Strife exhales with a loud puff, as if diving out of water, then laughs. “Unlike some of us, he is easy to love.”
“He is,” Death replies.
It feels like my heart might burst. I don’t know what to do with these emotions. Crush them both in an embrace? It is what I wish to do, but as in too many other matters that don’t involve violence, my wishes exceed my courage.
“There,” Strife says. “You have my word. Happy now?”
“Are you finished?” I croak.
Strife laughs. “Yes, you big oaf. You can turn around now. The scary part is over.”
“The one thing he cannot face,” Death mutters. “Why am I not surprised.”
I turn, but I dare not look at them. Strife pats my shoulder, and Death clears his throat.
“Well, then. What Fate has put together… in her excessively mysterious ways… Death will not attempt to part.” He shakes his head, as if he still cannot believe it. “But you will heed my words now, as your brother, and as your elder. You were wise to keep this a secret. Fury has no patience for either of you. Best save this… revelation… for a time when she is in a better mood. The Council, however, must never know. They would object, and might even punish you; but more importantly, they could use it against you. Be wary of their spies. And don’t put too much faith in your… friends in low places.”

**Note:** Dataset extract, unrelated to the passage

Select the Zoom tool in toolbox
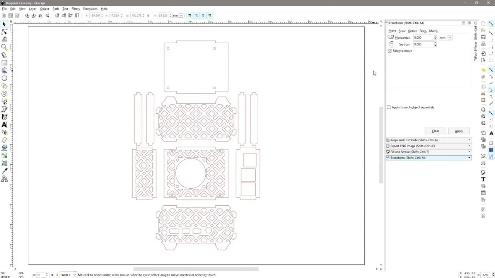 click(x=4, y=47)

“C’mon,” Strife says. “You know better than to lecture me about secrecy. We’ve managed well enough so far, haven’t we?”
Death nods hesitantly. “I have a task for you, brother. He—” he tilts his head at me— “has a wound that might reopen. And he cannot be trusted to behave as an adult about it. Keep your eyes peeled for signs of fatigue and dizziness. And your nose, for the stench of decay. Find me if it gets infected again.”
I open my mouth to protest, but he gives me a look that shuts my jaw with a click.
“I hear ya,” Strife says.
“And another thing. I did ask, in fact. And apart from Fury’s reservations, I heard nothing but praise from everyone concerned.”
Strife and I both stare at Death, uncomprehending, till his ears move back in annoyance. “About your performance as leader,” he says. “And what you all have accomplished in my absence.”
Surprise and gratitude spill over Strife’s unguarded features like sunrise cresting wooded hills. “Oh.” He clears his throat, fighting to regain his composure. “Thanks, I guess.”
Death grunts, with the slightest hint of a nod. “I’ll take my leave now. You needn’t come,” he adds, seeing me start. “I can deliver the report to the Council well enough on my own. Thanks to that slimy shadow, Panoptos, there can be little they don’t know already.” He pats my back. “Rest. You deserved it.”
I swallow, unaccountably sad. “A word, before you depart?”
“Yeah, I’ll uh…” Strife clears his throat again, still a bit dazed. “I’ll wait inside.”